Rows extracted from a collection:
· · · ·

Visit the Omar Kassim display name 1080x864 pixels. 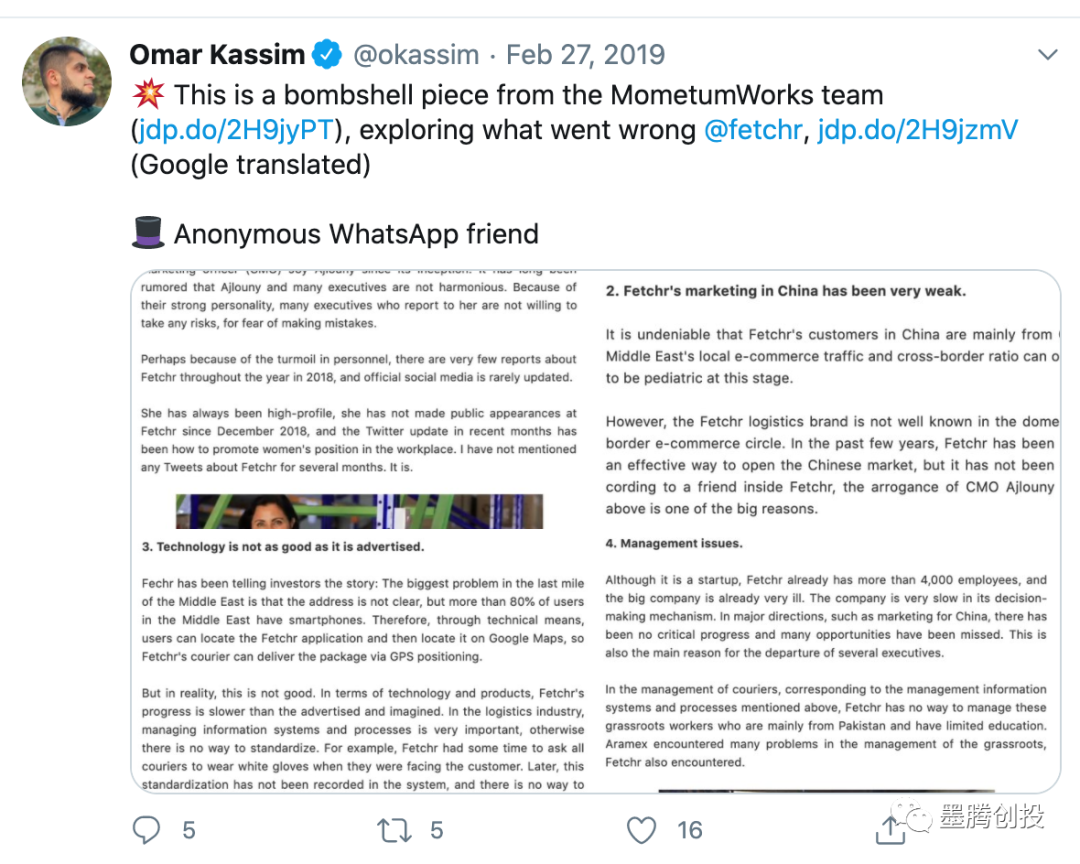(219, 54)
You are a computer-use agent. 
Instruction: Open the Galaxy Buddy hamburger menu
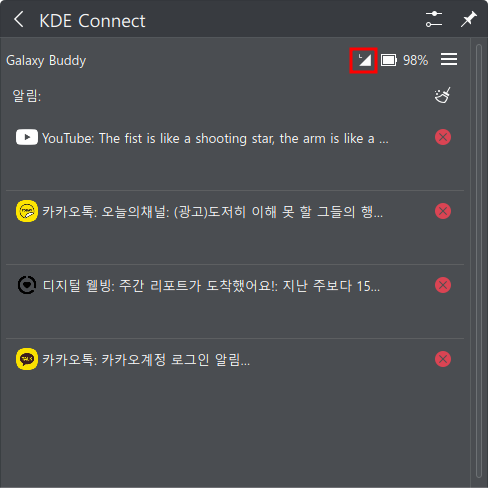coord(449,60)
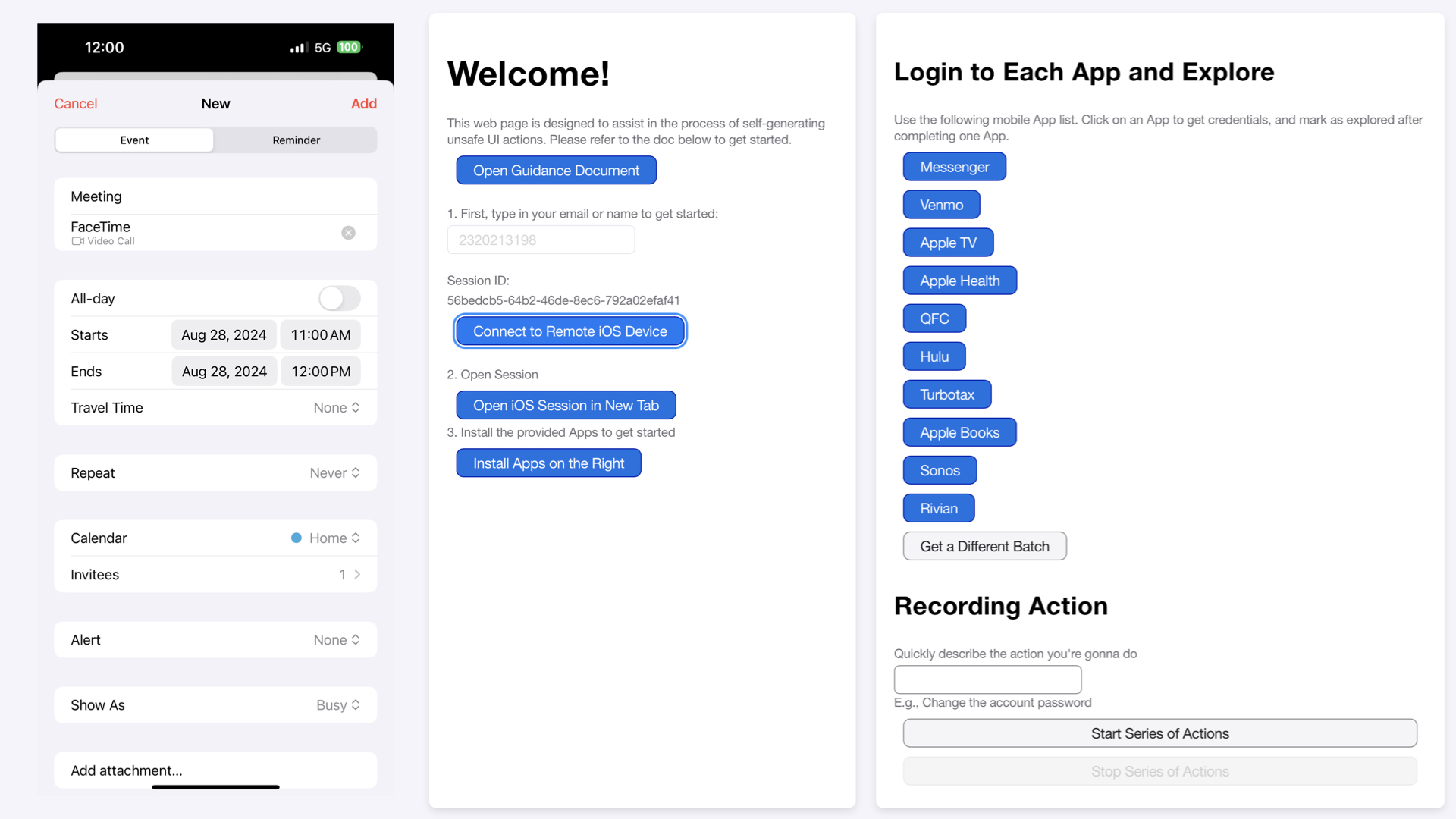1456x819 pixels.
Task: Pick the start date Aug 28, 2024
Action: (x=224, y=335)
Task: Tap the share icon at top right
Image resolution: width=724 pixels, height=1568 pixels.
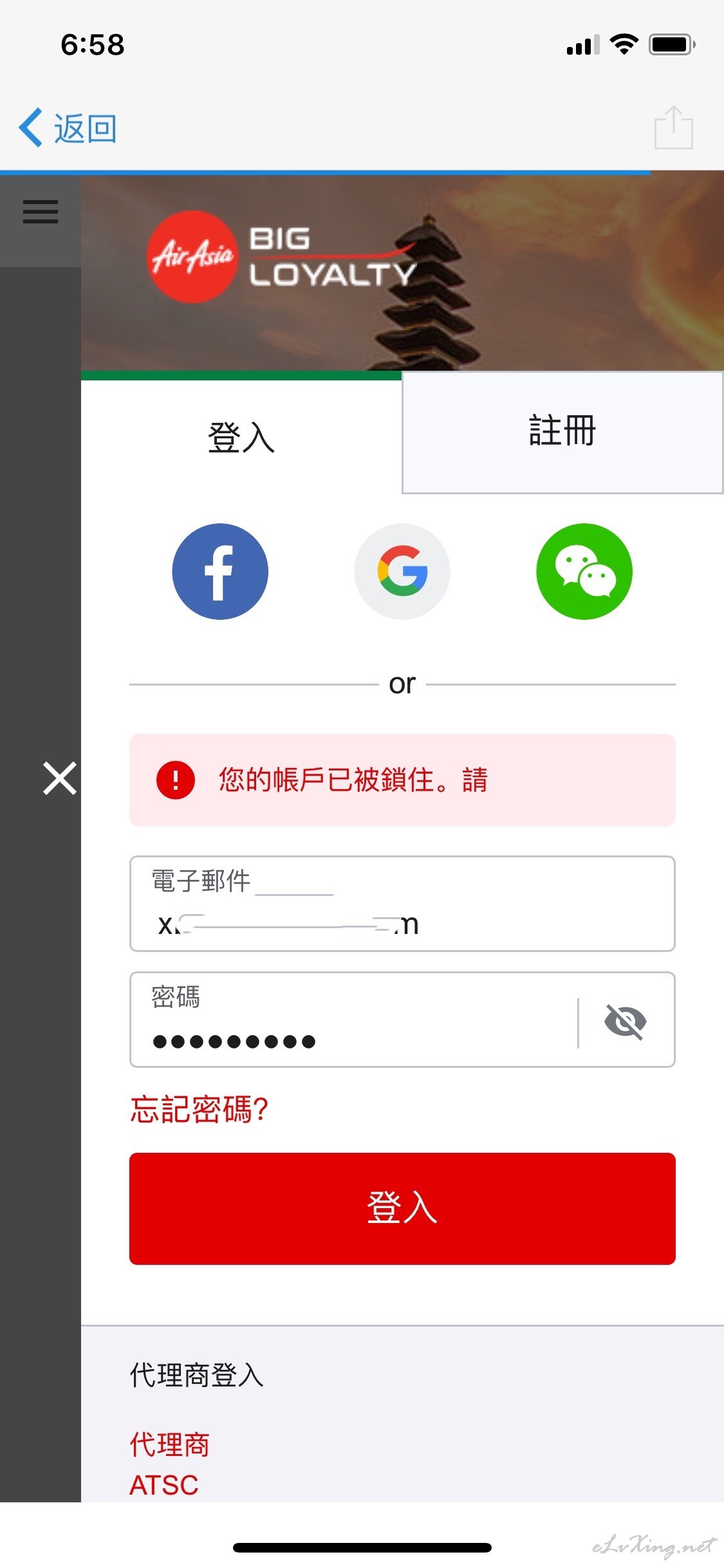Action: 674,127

· · · ·

## Problem description
Can you quote everything from the line containing "You are a computer-use agent." down to the end of the rows, word for word, but without the pictures?

## Task solution
You are a computer-use agent. 
Instruction: Open the Galaxy Buddy hamburger menu
coord(449,60)
1456x819 pixels.
Task: Pick the start date Aug 28, 2024
Action: (x=224, y=335)
Task: Tap the share icon at top right
Image resolution: width=724 pixels, height=1568 pixels.
Action: 674,127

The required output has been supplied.